Tarkoff: I have the view that once we have a vaccine, life never returns back to what it was. I think it returns back to something that is a modified version of what we're going through now. When I think about Oracle, not everybody will come back to the office. Some will remain work-at-home employees, just because they themselves feel they're more at risk. They want to be in a more protected environment, and so we're going to allow that flexibility.

I have the view that once we have a vaccine, life never returns back to what it was. I think it returns back to something that is a modified version of what we're going through now.
Rob TarkoffExecutive vice president of CX and Oracle Data Cloud, Oracle

I think every business will have that.
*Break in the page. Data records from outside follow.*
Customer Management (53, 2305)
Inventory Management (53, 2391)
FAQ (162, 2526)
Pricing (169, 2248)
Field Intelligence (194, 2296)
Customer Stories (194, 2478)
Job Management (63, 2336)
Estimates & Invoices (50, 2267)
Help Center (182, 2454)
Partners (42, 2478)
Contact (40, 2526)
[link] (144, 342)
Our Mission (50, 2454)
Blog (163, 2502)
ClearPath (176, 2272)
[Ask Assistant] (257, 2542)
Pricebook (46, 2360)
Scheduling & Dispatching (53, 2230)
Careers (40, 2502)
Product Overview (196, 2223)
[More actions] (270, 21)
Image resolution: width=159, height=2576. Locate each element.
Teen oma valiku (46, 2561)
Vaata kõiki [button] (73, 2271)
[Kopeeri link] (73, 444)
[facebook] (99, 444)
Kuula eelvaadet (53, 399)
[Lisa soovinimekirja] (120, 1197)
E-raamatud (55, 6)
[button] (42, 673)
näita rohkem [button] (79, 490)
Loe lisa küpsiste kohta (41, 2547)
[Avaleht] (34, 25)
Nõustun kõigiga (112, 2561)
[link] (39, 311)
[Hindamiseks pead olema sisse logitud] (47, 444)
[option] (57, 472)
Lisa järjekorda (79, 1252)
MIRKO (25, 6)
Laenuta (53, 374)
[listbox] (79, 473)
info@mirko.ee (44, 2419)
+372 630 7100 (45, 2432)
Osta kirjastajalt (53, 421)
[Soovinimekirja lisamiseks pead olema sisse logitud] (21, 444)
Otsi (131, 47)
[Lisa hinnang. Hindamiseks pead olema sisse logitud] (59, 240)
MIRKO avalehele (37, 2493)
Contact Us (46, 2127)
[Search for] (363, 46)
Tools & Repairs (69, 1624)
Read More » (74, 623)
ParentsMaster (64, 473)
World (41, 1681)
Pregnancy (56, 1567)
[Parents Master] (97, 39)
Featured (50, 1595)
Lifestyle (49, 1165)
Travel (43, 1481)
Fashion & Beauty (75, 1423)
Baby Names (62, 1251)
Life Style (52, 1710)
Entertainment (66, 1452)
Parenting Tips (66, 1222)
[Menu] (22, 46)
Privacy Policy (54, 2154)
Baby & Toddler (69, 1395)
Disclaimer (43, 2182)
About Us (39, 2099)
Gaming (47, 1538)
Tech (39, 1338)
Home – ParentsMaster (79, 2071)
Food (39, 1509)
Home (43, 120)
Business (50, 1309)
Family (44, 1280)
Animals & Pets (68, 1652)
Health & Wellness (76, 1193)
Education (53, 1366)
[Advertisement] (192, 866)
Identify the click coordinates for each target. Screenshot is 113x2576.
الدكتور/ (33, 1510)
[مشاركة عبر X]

You'll have customers that will be fine for you to come on premises and sit in a meeting room with them, and everybody shows their vaccine card or whatever it will be that we all have to show. You'll be able to have that, but there will be others who will say, 'We want half the participants on Zoom.' You'll have to enable a virtual selling process that will be a combination of online and in-person.

Digital and virtual are always going to be a core part of every business's experience. Every restaurant is going to have to adapt to a higher percentage of its business being curbside, takeout and delivery. Every retailer is going to have to let their e-commerce operation exist side by side with bringing people in store. Every high-tech manufacturer is going to have to know that they're going to be able to put some of their sales people in hubs, like Oracle has done on campus, and some of their salespeople are always going to be virtual. I just think we exist in a permanent hybrid state after this.

Editor's note: This Q&A was edited for clarity and brevity.